Расставшись со Свиридовым, я направился в кабинет к Гному — так между собой мы называли командира бригады Суркова. Нужно сказать, природа над ним зло пошутила, и на незнакомого он производил противоречивое впечатление. Его маленькая, щупленькая, невзрачная на вид фигурка в военной форме невольно вызывала улыбку. Зато [26] когда Сурков начинал говорить, он вроде бы преображался. И нельзя было не удивляться тому, как в таком хрупком теле таится такой густой и приятный голос. А мы к тому же знали, что этот тщедушный человек имеет огромную внутреннюю силу, неуемную энергию.
В бригаде Сурков пользовался репутацией превосходного командира, чуткого и внимательного товарища, человека большой силы воли. В дни войны мне не раз приходилось наблюдать его в бою. И всегда я поражался его беспримерной храбрости. Он был всегда там, где возникала особая опасность, и проявлял завидное умение увлечь за собой бойцов. Порой казалось, что он владел каким-то одному ему известным секретом гипноза, способностью подчинять своей воле волю красноармейцев. Помню, как-то Сурков с горсткой конников разогнал целый вражеский эскадрон. Когда у него спросили, как это ему удалось, он ответил:
— Суворова забыли? Воевать-то нужно не числом, а умением.

────────────────────────────────────────

- Задания к работе:
1. Каким прозвищем между собой называли командира бригады Суркова, согласно фрагменту документа?
2. Воспроизведите дословно часть фрагмента документа между словами «В бригаде Сурков» и «числом, а умением.» включительно.
3. Изложите суть фрагмента документа в двух предложениях.

- Исходные материалы:

────────────────────────────────────────

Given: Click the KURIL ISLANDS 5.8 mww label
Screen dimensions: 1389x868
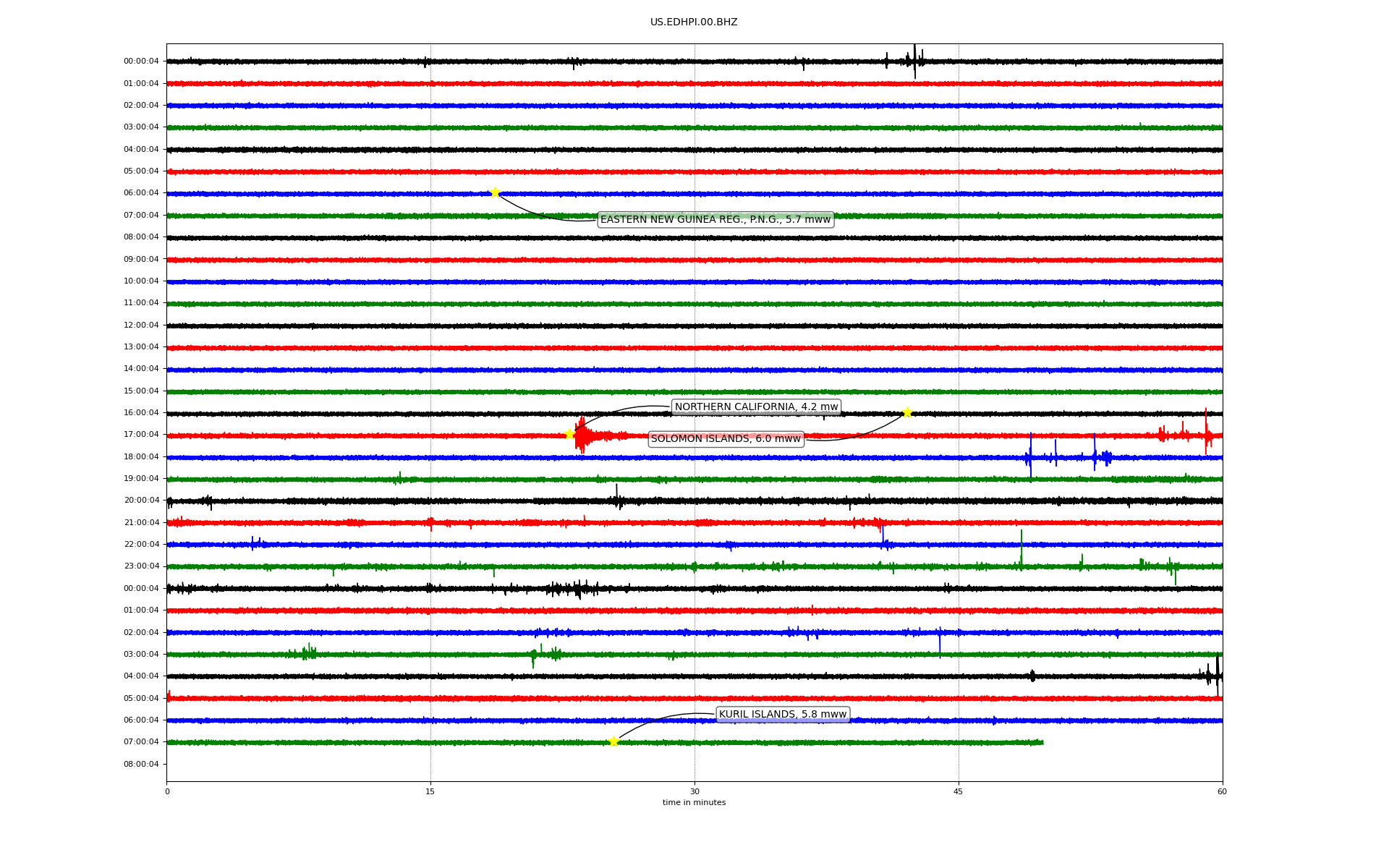Looking at the screenshot, I should (782, 714).
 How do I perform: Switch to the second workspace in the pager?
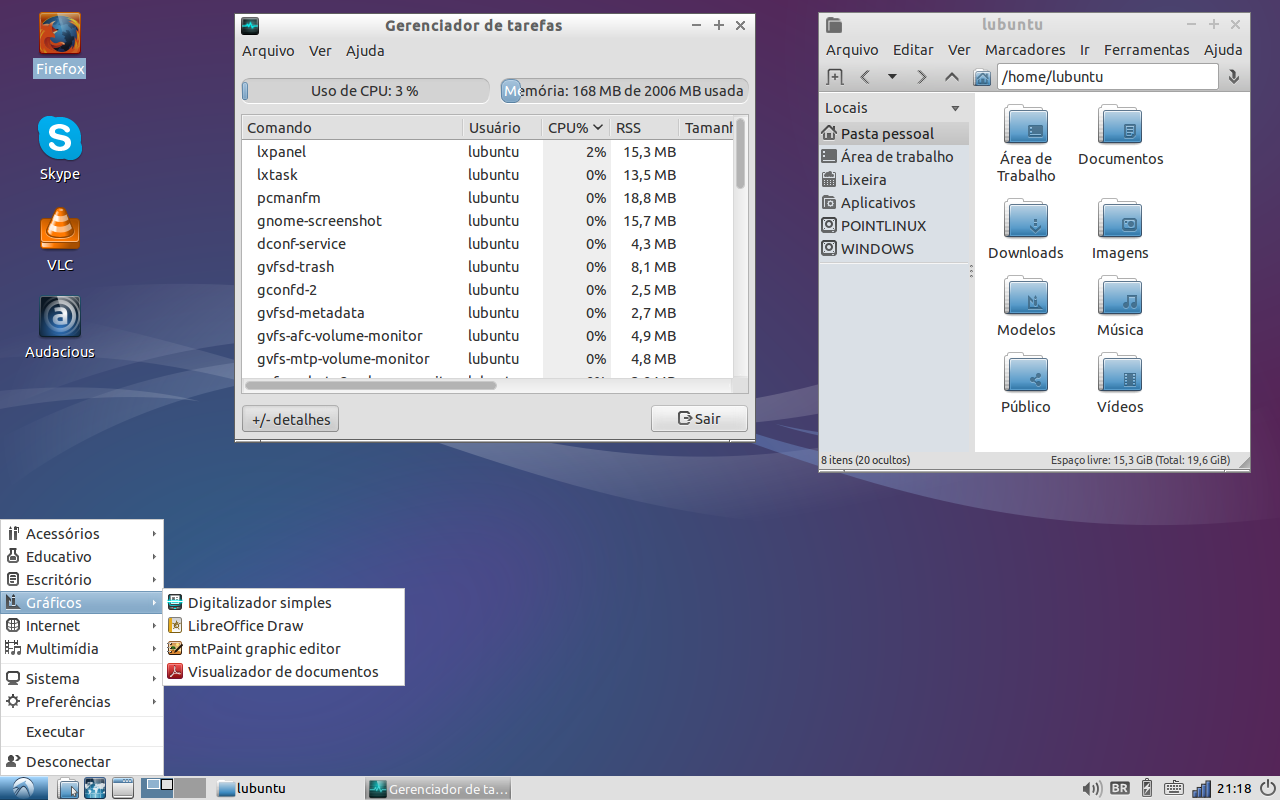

────────────────────────────────────────

- Ответы:
1. Гномом.

2.
В бригаде Сурков пользовался репутацией превосходного командира, чуткого и внимательного товарища, человека большой силы воли. В дни войны мне не раз приходилось наблюдать его в бою. И всегда я поражался его беспримерной храбрости. Он был всегда там, где возникала особая опасность, и проявлял завидное умение увлечь за собой бойцов. Порой казалось, что он владел каким-то одному ему известным секретом гипноза, способностью подчинять своей воле волю красноармейцев. Помню, как-то Сурков с горсткой конников разогнал целый вражеский эскадрон. Когда у него спросили, как это ему удалось, он ответил:
— Суворова забыли? Воевать-то нужно не числом, а умением.

3. Командир бригады Сурков, которого между собой называли Гномом, был маленьким и невзрачным на вид, но обладал густым и приятным голосом, огромной внутренней силой и неуемной энергией. В бригаде он пользовался репутацией превосходного командира и в бою проявлял беспримерную храбрость: однажды с горсткой конников он разогнал целый вражеский эскадрон и объяснил это тем, что воевать нужно не числом, а умением.